Olası senaryolarından bir oburunun ise bölgede istikrarsızlığın artması ihtimali olduğu belirtilen raporda, YPG’nin Arap aşireti ayaklanmasını askeri yollarla bastırmış olması nedeniyle durumun Arap aşiretleri nezdinde bir öfke birikimine yol açması ve buna ilaveten sosyolojik olarak da kıymetli bir kırılmaya bağlı olarak PKK/YPG’ye karşı “intikam” kültürünün devreye girmesi muhtemelliğine işaret edildi.
Raporda, “Bu bağlamda Arap aşiretleri askeri olarak YPG’ye karşı mağlup olsalar da YPG’ye karşı asimetrik savaş metotlarını kullanarak bölgeyi istikrarsızlaştırma imkanına sahiptir.” tabirine yer verildi.
Terör örgütü DEAŞ’ın güçlenmesinin de ihtimal dahilinde olabileceği kaydedilen raporda, Arap aşiretlerinin PKK/YPG’ye karşı “intikam” kültürünü devreye sokmaları ve PKK/YPG’nin askeri olarak üstün olduğunun anlaşılmasının DEAŞ’a Deyrizor’da alan açabileceği belirtildi.

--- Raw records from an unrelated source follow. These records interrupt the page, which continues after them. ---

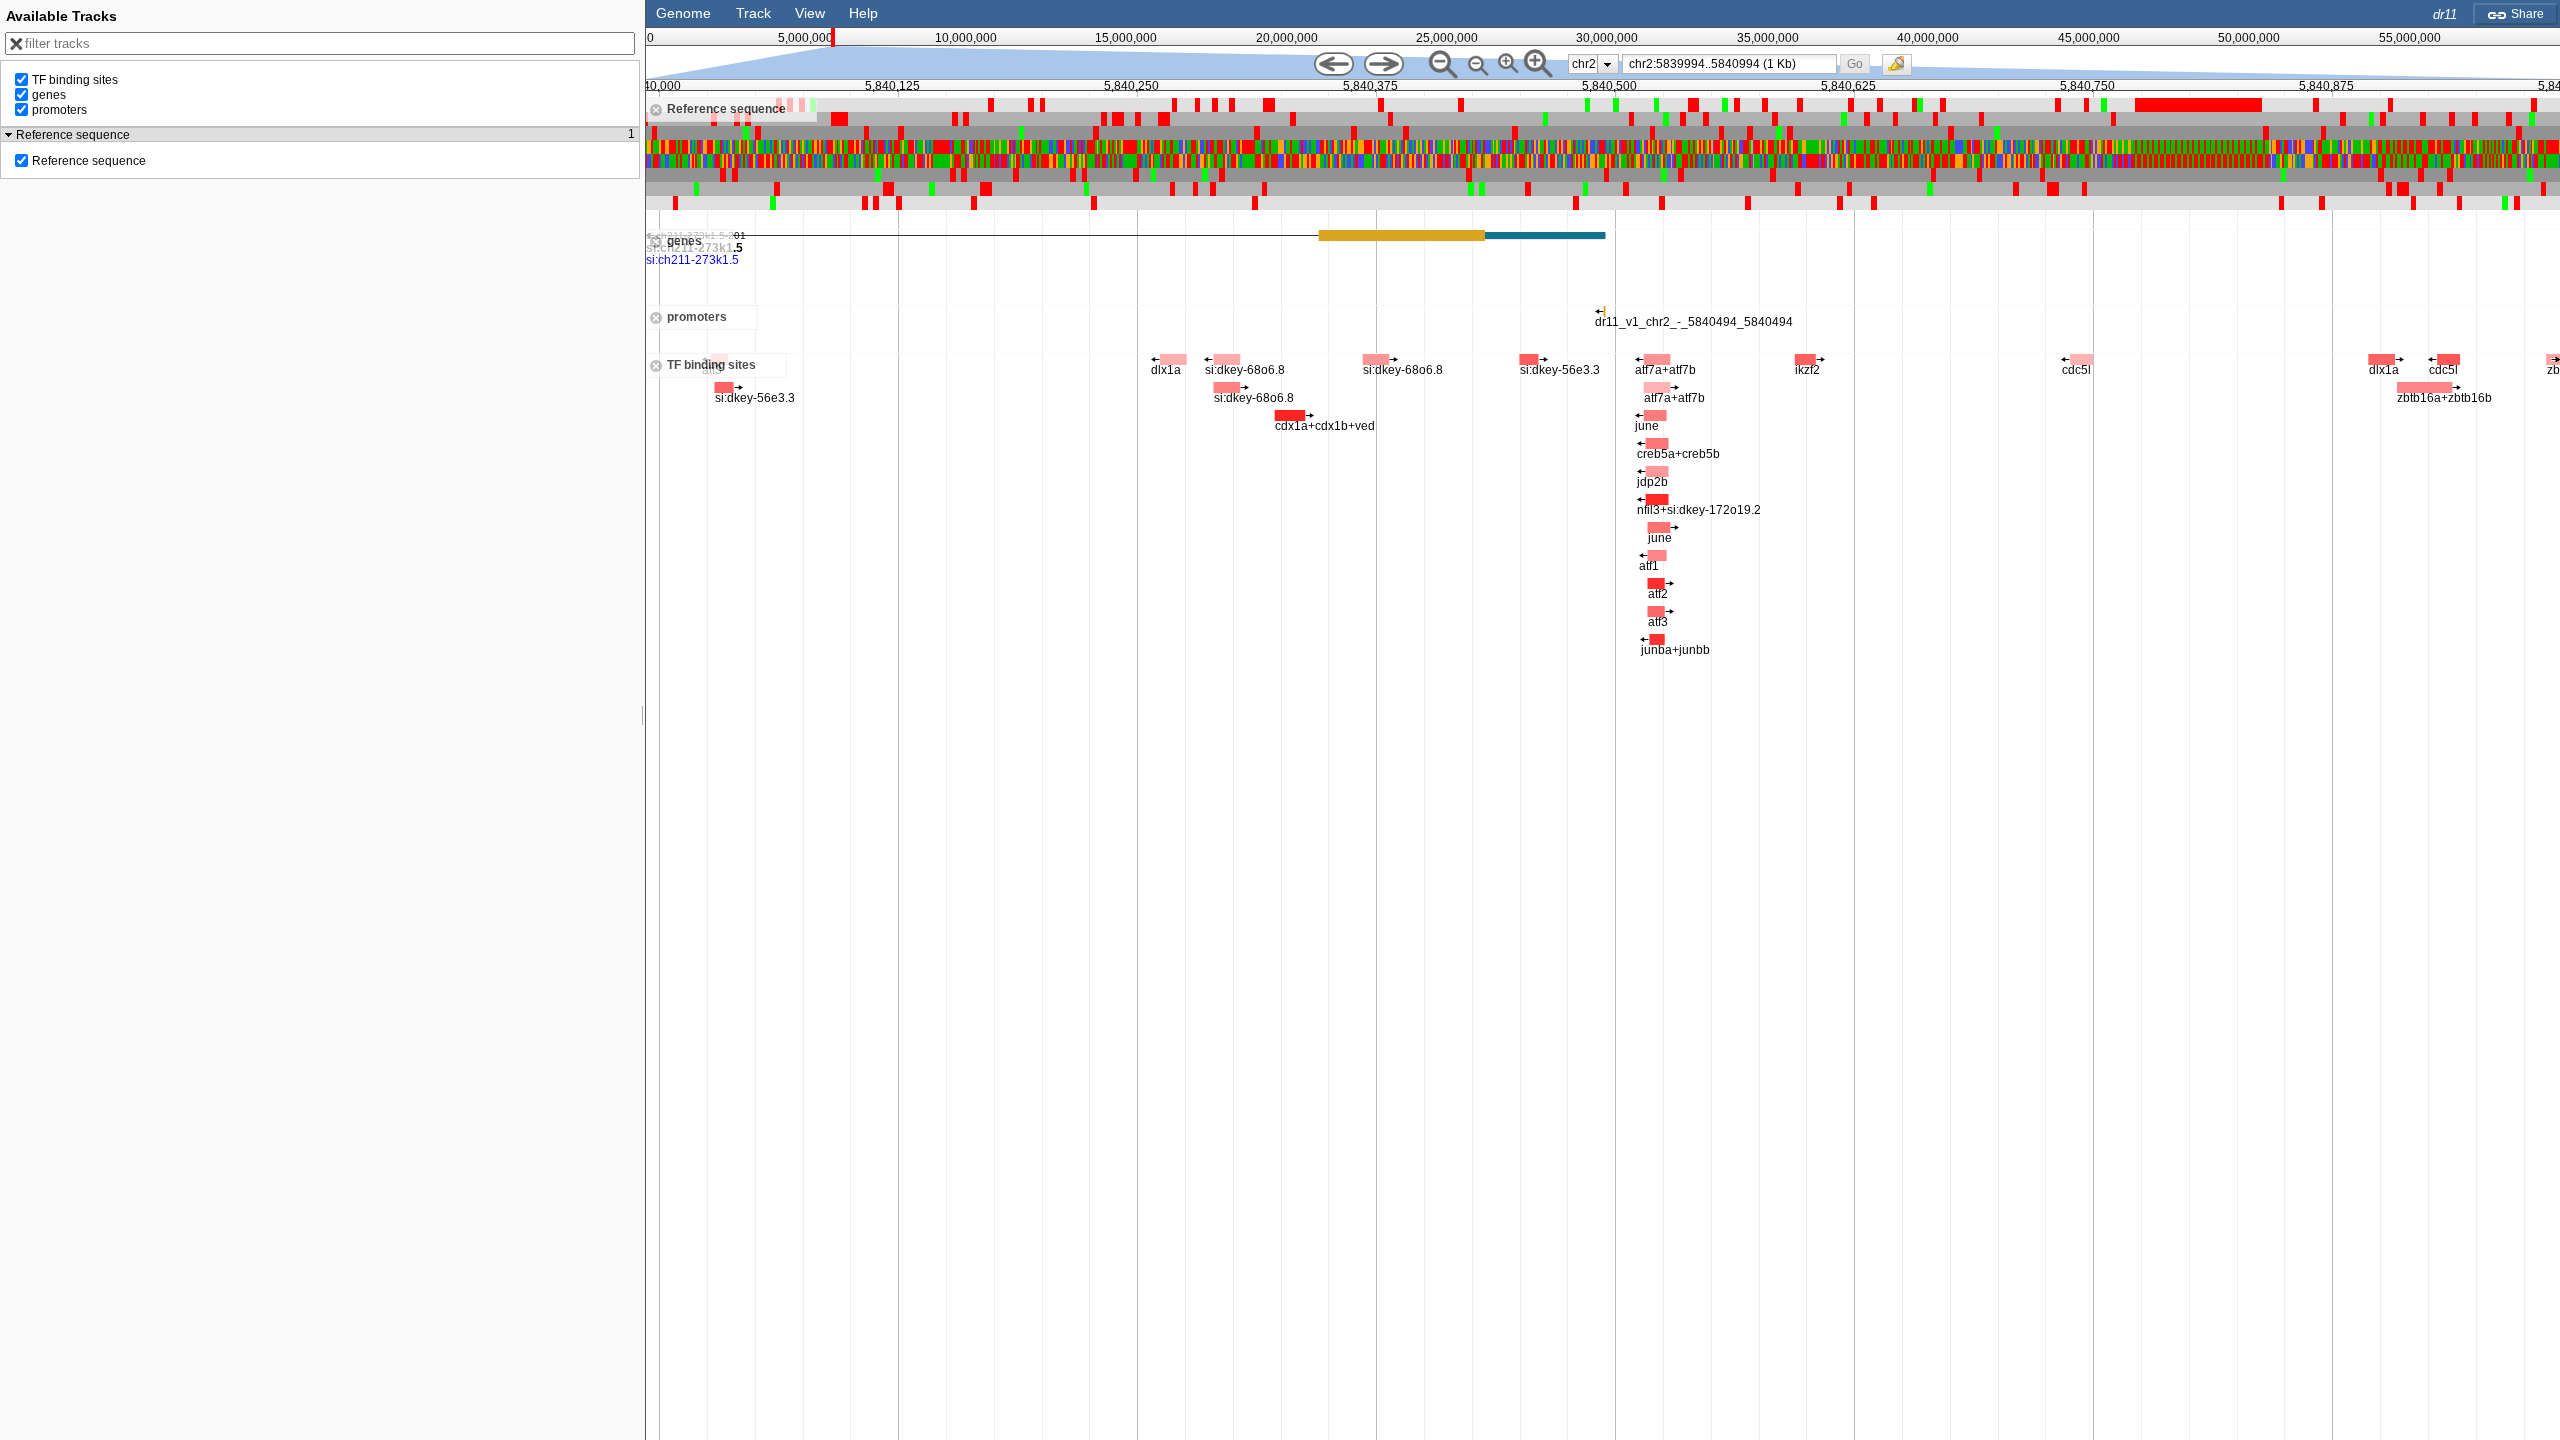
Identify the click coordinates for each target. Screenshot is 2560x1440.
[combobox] (1730, 64)
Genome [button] (683, 13)
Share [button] (2526, 14)
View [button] (810, 13)
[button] (1854, 63)
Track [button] (753, 13)
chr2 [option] (1584, 64)
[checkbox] (1902, 70)
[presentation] (1607, 64)
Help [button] (863, 13)
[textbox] (1732, 64)
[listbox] (1593, 64)
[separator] (643, 720)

Arap aşiretlerinin yaşadığı hayal kırıklığı ve intikam kültüründen gelen öfkelerinin, Arap aşiretlerinin yahut Arap aşiretleri içerisinden münferit bireylerin DEAŞ ile işbirliği yapmasının önünü açabileceği tabir edilen raporda, tıpkı vakitte, Arap aşiretleri ile DEAŞ ortasında da önemli bir hasımlık bulunduğunun da altı çizildi.
Alternatif senaryolardan birinin de ABD’nin Suriye’deki siyasetinin değişmesi olduğu belirtilen raporda, şu an bu tarafta emareler görülmese de ABD’nin Suriye siyasetinin “sürdürülebilir” olmadığı vurgulandı.
Raporda, “ABD’ye önemli bir teklifin gitmesi durumunda Suriye’de alternatif yaklaşımları kıymetlendirme imkanı bulunmaktadır. Gerçekten Arap aşireti ayaklanması ABD’li yetkililere Suriye’deki siyasetin sürdürülebilir olmadığını ve ABD’nin yaklaşımının yalnızca günü kurtarmak üzerine kurguladığını hatırlatmıştır.” değerlendirmesi yapıldı.